Routine Duplex Screening For Venous Thromboembolism

Venous thromboembolism (VTE) is a potential problem for all hospitalized patients, and traumatic injury is yet an additional risk factor for its occurrence. Most trauma centers have some kind of risk assessment tool to help the tailor their chemoprophylaxis regimen to patients most at risk. But far fewer have adopted the use of screening ultrasounds to monitor for new onset VTE that would dictate conversion to therapeutic treatment.

Unfortunately, in the US, the Centers for Medicare and Medicaid Services (CMS) has deemed VTE as a “never” event and penalizes hospitals when they report it.
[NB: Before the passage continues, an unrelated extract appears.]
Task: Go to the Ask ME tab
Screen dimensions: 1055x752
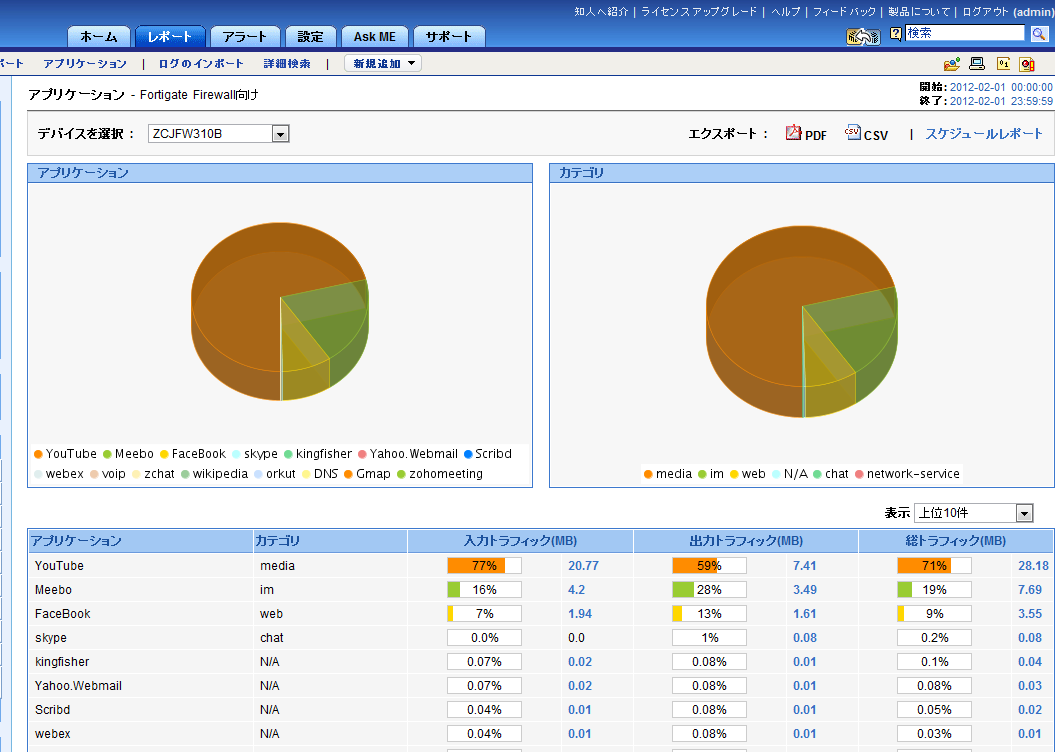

One of the unintentional consequences of this (or is it?) is that hospitals may then pressure trauma programs to avoid surveillance in order to “make the numbers look better.” Remember Law X from Samuel Shem’s House of God?

X. If you don’t take a temperature, you can’t find a fever.

Similarly, if you don’t do a duplex screen, you probably won’t detect VTE. Now granted. some patients develop classic symptoms like edema, pain, and tenderness. But not that many.

But is this wise? My contention has been that if the patient doesn’t develop symptoms that catch your attention, yet they develop VTE that you don’t know about, they are at risk for more serious complications like pulmonary embolism (PE). And you are blithely unaware.

The trauma group at Intermountain Medical Center in Salt Lake City performed an elegant study to determine the impact of screening for VTE in their trauma patients. They performed a prospective, randomized trial on trauma patients admitted over a 30-month period. Patients were included if they were judged to be at moderate to high risk based on their risk assessment profile (RAP) score. Patients were excluded if they were children, had VTE or PE within 6 months prior to hospitalization, or had some type of hypercoagulable state.

Patients were sequentially randomized to no duplex screening vs screening on days 1, 3, 7, and then weekly thereafter. The primary outcome measure was PE during the hospital stay. Secondary outcomes consisted of a number of factors relating to development of DVT.

Here are the factoids:

  • Nearly two thousand patients were enrolled, with about 995 patients in each group and no differences in demographics
  • The ultrasound group had significantly more below-knee (124 vs 8) and above knee (19 vs 8) DVT identified (no surprise there)
  • The ultrasound group had significantly fewer pulmonary emboli than the no ultrasound group (1 vs 9) (lots of surprise here!)
  • Mortality was similar during the hospital stay and for 90 days after

Bottom line: If you look for it, you will find it! This is the definition of surveillance bias. But in in this study, looking for clots in the legs may also decrease the number of patients who develop symptomatic pulmonary embolism. How could this be?

There are a few possibilities. The majority of DVT found in the surveillance group were located distally. Although there is some uncertainty as to how likely these are to embolize, it is probably very low. So let’s ignore them for now and assume that only the proximal clots might embolize.

This leaves an extra 11 DVT found in the surveillance group over and above the no-ultrasound group. Despite that, the surveillance group had only one PE vs 9 in the no-ultrasound group!

Another explanation was that the ultrasound guided changes in management, shifting to management to therapeutic drug dosing. The authors did not find a significant difference between the use of therapeutic vs prophylactic dosing between the groups. But there was a difference. Although the overall study was well-powered, there really weren’t enough numbers to show whether there was a true difference in therapeutic dosing. Fourteen patients in the ultrasound group got therapeutic anticoagulation compared to only 4 in the no-surveillance group. I think this is the actual reason.

Overall, this is a well-designed and well-executed study that shows why taking the Ron Popeil approach to DVT prophylaxis (“set it and forget it”) doesn’t work. Patients do occasionally develop proximal DVT on standard chemoprophylaxis (and frequently develop distal DVT), but it doesn’t always result in obvious signs and symptoms. This study shows that if you don’t look for it, you may not know until they suddenly develop chest pain, air hunger, and worse! So consider carefully if your practice guideline doesn’t yet include surveillance.

Reference: Trauma Patients at Risk for Venous Thromboembolism who Undergo Routine Duplex Ultrasound Screening Experience Fewer Pulmonary Emboli: A Prospective Randomized Trial. J Trauma, publish ahead of print, Publish Ahead of Print. DOI: 10.1097/TA.0000000000003104, February 4, 2021.